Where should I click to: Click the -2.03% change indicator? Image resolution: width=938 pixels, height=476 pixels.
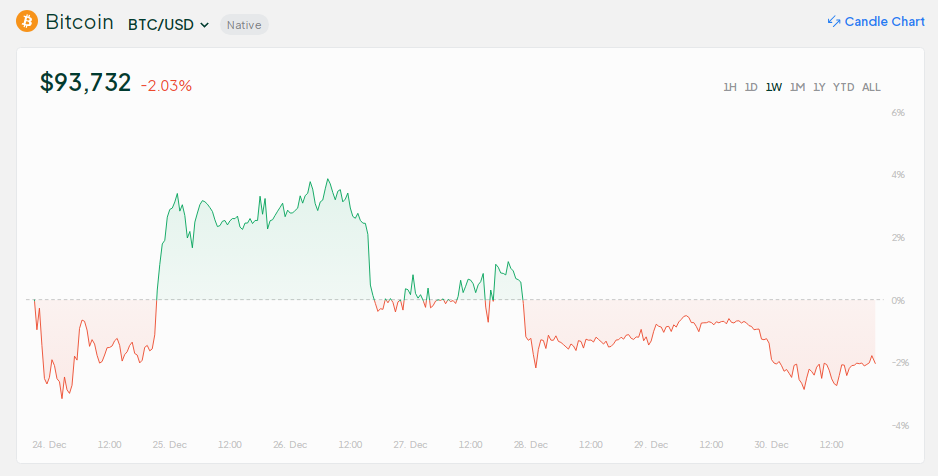coord(166,86)
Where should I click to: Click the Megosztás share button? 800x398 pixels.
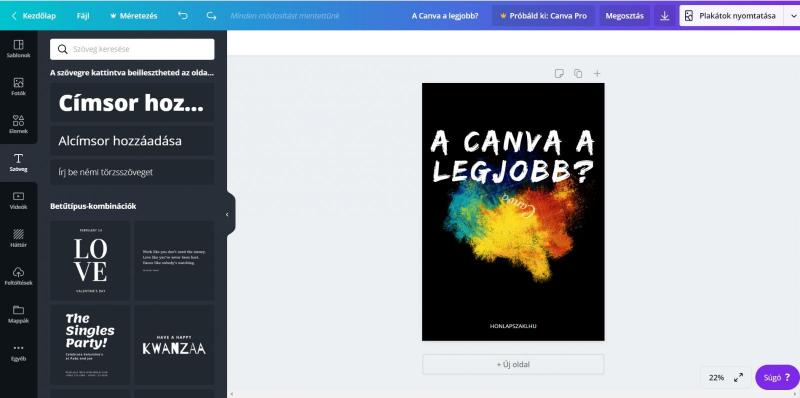(624, 16)
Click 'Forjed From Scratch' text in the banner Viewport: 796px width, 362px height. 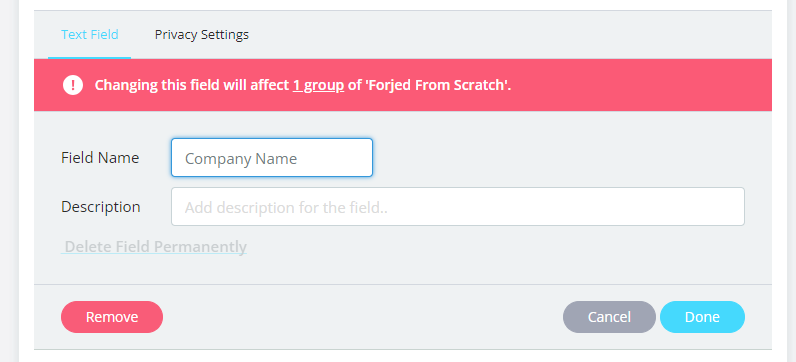tap(438, 85)
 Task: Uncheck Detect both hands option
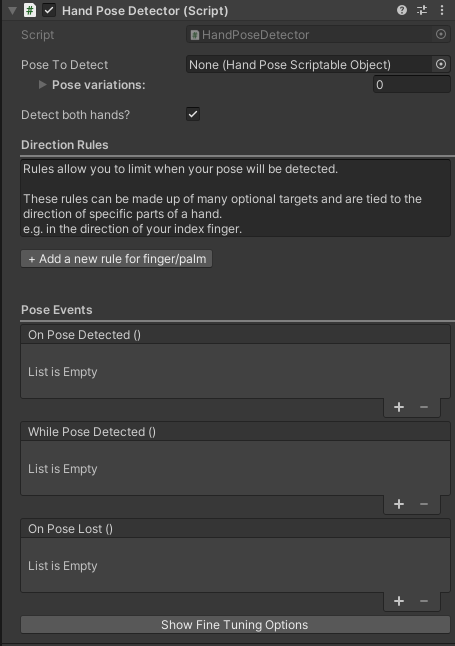193,114
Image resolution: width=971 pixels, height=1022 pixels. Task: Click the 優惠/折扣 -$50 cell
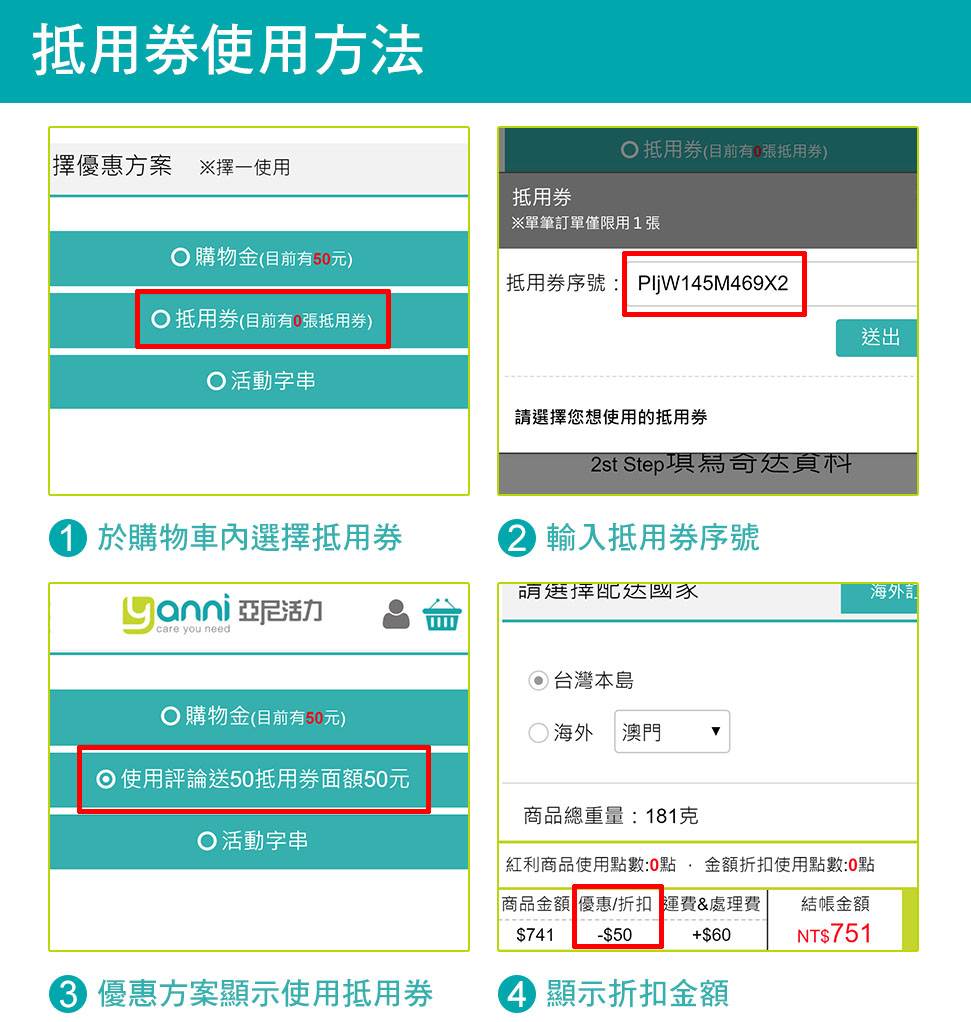click(x=617, y=917)
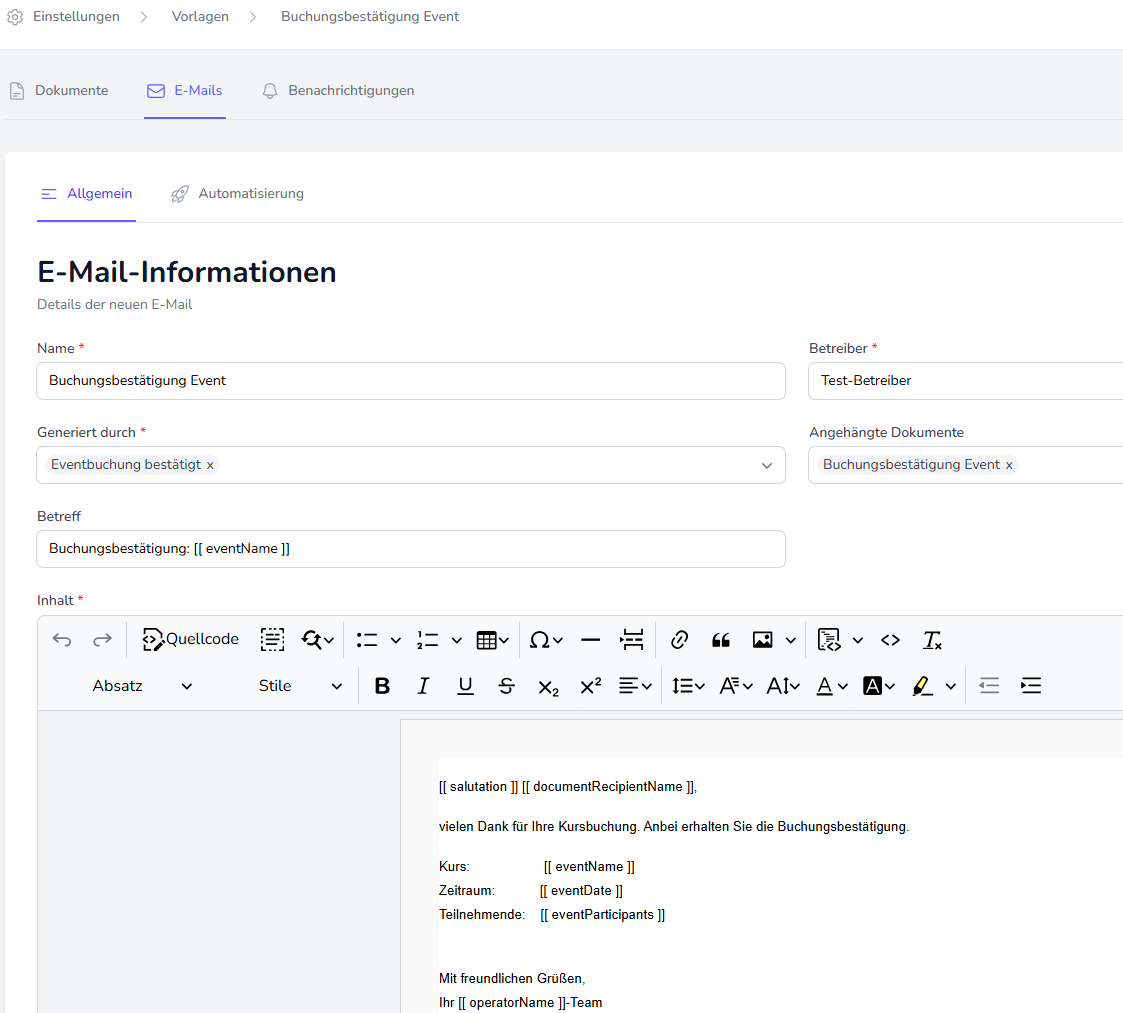This screenshot has height=1013, width=1123.
Task: Remove the Eventbuchung bestätigt tag
Action: [210, 466]
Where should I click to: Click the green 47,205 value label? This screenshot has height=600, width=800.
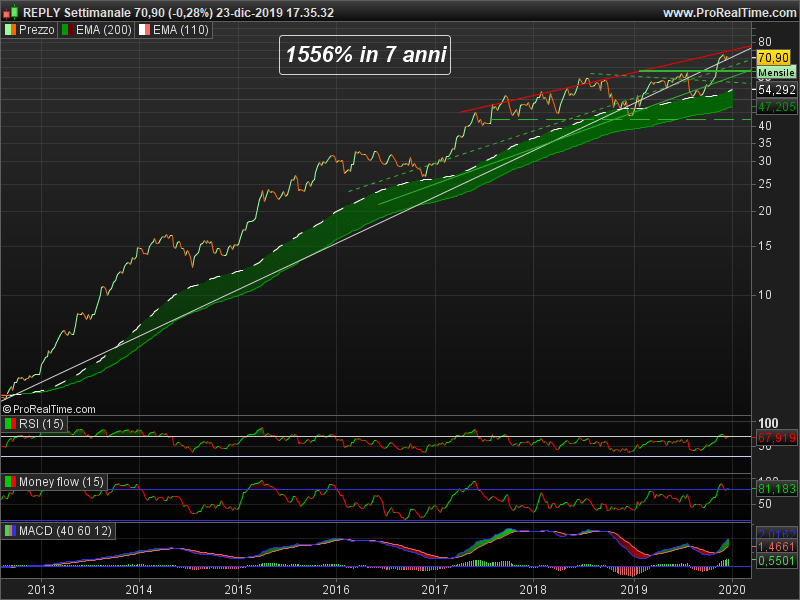(777, 106)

== == ==

> **Prompt**
Once the pictures are set aside, what is needed is the lines from the line with "Image resolution: width=971" through the end of the data, written out exactly and alone.

> **Answer space**
Image resolution: width=971 pixels, height=1022 pixels. Task: Click the 優惠/折扣 -$50 cell
click(x=617, y=917)
This screenshot has height=1013, width=1123.
Task: Remove the Eventbuchung bestätigt tag
Action: [210, 466]
Where should I click to: Click the green 47,205 value label? This screenshot has height=600, width=800.
(777, 106)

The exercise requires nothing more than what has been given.